The Migrator contract does not attempt to return any ERC1155 tokens or Old LP tokens. This is because these tokens are always transferred with exact values.

Usage

Install dependencies

git submodule update --init --recursive
yarn
yarn lint:init # For developers

Run tests

yarn test

Deploy the contracts

cp .env.example .env
# Manually update the .env file with the correct values
yarn run:deploy --fork-url https://rpc-mainnet.matic.quiknode.pro -vvvvv
# Again manually update the .env file with the values from the above deployment

Use the --broadcast flag to broadcast the transaction to the network.

Note when using this script the deployer will be set as the contract owner. The contract owner is able to recover tokens sent to the contract. With normal use, migration is atomic and no tokens should be left in the contract. This function exists for emergency uses only.

To verify the deployed contract run:

forge verify-contract --watch --verifier-url "https://api.polygonscan.com/api" --etherscan-api-key <polyscan_api_key> --constructor-args $(cast abi-encode "constructor(address)" "<your_deployer_addr>") <deployed_contract_addr> LiquidityMigrator

Run migration

Obtain suitable values for migration. This can be done manual or via the script.

When using these scripts, if your LP token holder is an EOA, populate the private key in the SCRIPT_PK variable. If you are migrating tokens from a contract wallet (such as Sequence or Gnosis), populate the wallet address in the LP_OWNER_ADDR variable. Do not populate the LP_OWNER_ADDR variable if you want to be able to execute the transaction via forge with --broadcast.

yarn run:prepare --fork-url https://rpc-mainnet.matic.quiknode.pro -vvvvv
# Check the output.json

If you prefer to construct the values manually, see config.example.json for example format. Note that the object fields must be in alphabetical order for parsing.
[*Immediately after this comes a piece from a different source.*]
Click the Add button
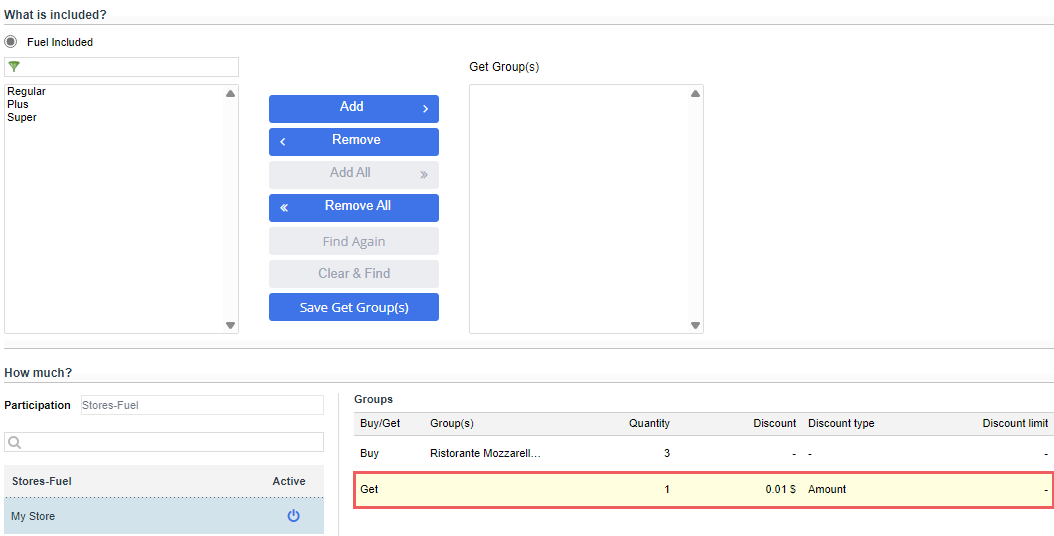The image size is (1054, 536). [x=354, y=108]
Simulate a run of the migration:

yarn run:migrate --fork-url https://rpc-mainnet.matic.quiknode.pro -vvvvv

If you set a private key, use the --broadcast flag to broadcast the transaction to the network. Otherwise, check the output file at broadcast/MigrateLiquidity.s.sol/xxx/dry-run/run-latest.json for the transaction data. Use this transaction data with your wallet provider to correctly sign and execute the transaction. Transaction inclusion is only valid for EXECUTION_WINDOW_SECONDS as per config.

License

All contracts in this repository are released under the Apache-2.0 license.